和大多數人一樣,盧若悲同樣不喜歡林老爺的目光,但他卻沒有絲毫表露,麵上帶著笑容,侃侃而談:“要不了多久,他肯定要請我回到盧家。到了那時候,我們二人聯手,他想不完蛋都不行!”
“你那麼肯定,他會請你回去?”林老爺泯了一口茶問道。
“當然了,我太了解他了!”盧若悲有成竹道。
說實話,林老爺打心眼裏瞧不起盧若悲,為了能做盧家家主,居然如此不擇手段,也算是心狠手辣之輩了。不過,目前他們屬於合作階段,所以林老爺並沒有過多表現出對他的嫌惡。
……
從林府出來,盧若悲背著手來到了雨潤茶樓。
雅間內,一個男子見盧若悲進來,趕忙站起身來,點頭哈腰道:“二老爺來了?”
說話的不是別人,正是幽州城有名的“貼食”秦二。
盧若悲瞅了秦二一眼,沒有答話,大大咧咧坐了下來,早已沒有了在林老爺麵前的謹慎。
“怎麼樣了?”盧若悲問道。
“按照二老爺的吩咐,一有空我就引著他去賭坊,他已經欲罷不能了!”秦二答道。
“他輸了多少?”
秦二像邀功一般道:“有七八千兩銀子了!”
“不夠,這還遠遠不夠!”盧若悲很不滿意地搖搖頭。
秦二瞪大了眼睛,盧家大公子輸的銀子,難道不是盧家的銀子?這位盧家二老爺怎麼一點都不心疼,還嫌輸的不夠。
盧若悲從懷裏掏出一張銀票,扔在桌子上:“這是一百兩,拿去吧,有什麼本事盡管使便是,要想辦法讓他輸的越多越好!明白嗎?”
秦二趕忙將銀票收入懷中,對盧若悲保證道:“二老爺放心,我一定讓他輸的連褲子都不剩!
……
從林家回府的這一路上,盧若良一句話也不說。
到了盧府大門口,管家扶著盧若良下了馬車。
盧若良一隻腳剛邁上台階,稍一停頓又收了回來,轉過頭來盯著管家。
跟在後麵的管家,不知盧若良何意,一時怔在了原地。
“管家,你把父親帶給我的話再說一遍!”
管家點點頭:“盧家家主隻傳嫡長子這是祖訓,若真到了盧家生死關頭,不用拘泥於此了,不管是嫡子還是庶子,長子還是次子,誰能挽救盧家於危難當中,誰就可以做盧家的家主?”

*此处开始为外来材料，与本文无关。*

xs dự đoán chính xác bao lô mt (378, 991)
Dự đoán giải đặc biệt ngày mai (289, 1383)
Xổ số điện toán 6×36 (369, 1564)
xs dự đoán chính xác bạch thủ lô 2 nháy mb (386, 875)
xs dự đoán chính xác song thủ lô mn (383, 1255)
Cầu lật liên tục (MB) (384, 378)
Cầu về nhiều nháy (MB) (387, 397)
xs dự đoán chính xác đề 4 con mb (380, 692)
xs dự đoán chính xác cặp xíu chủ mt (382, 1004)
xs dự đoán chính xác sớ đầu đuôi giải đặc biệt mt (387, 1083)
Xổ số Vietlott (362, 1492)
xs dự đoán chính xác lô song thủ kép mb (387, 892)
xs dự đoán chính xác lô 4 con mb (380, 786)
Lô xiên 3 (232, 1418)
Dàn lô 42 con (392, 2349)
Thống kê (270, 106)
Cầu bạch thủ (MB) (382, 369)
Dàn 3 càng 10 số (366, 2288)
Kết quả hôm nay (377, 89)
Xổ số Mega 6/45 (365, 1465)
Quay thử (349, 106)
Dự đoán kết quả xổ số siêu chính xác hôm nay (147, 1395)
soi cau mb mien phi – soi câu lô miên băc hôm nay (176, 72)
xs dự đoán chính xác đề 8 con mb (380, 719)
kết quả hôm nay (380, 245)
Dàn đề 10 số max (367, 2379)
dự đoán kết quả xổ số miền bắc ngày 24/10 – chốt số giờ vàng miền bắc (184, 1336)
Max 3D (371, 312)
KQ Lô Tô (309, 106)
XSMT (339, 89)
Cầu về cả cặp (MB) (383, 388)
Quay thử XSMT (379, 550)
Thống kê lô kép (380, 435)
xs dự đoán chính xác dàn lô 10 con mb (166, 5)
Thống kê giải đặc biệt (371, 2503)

盧若良聽罷,站在原地思考了好一會,似乎做出了什麼決定,這才又向門內走去。
管家心中一動:莫非他心中生出讓無稽少爺繼承家主的念頭了?
……
夕陽西下。
盧無稽下學,走在回家的路上。
也不知是不是借了盧小閑的吉言,盧宇霄竟然不用去私塾了,天天由管家帶著學記賬、打算盤,讓盧無稽好不羨慕。
遠遠見管家又候在門口,盧無稽頭皮不由有些發麻。
細想想,自己似乎沒做什麼出格的事情,可心裏多少還是有些不踏實。盧無稽無比艱難,像蝸牛一般慢騰騰往前挪,恨不得這路永遠沒有盡頭。
終於,盧無稽還是挪到了管家麵前。
管家笑眯眯瞅著他,也不說話,盧無稽覺得自己汗毛都豎起來了。
“管家好!”盧無稽向管家打了個招呼,低頭便向門內走去。
管家衝著盧無稽的背影喊道:“無稽少爺,老爺交待了,你一回來就趕緊去正屋,他有要緊事要說。”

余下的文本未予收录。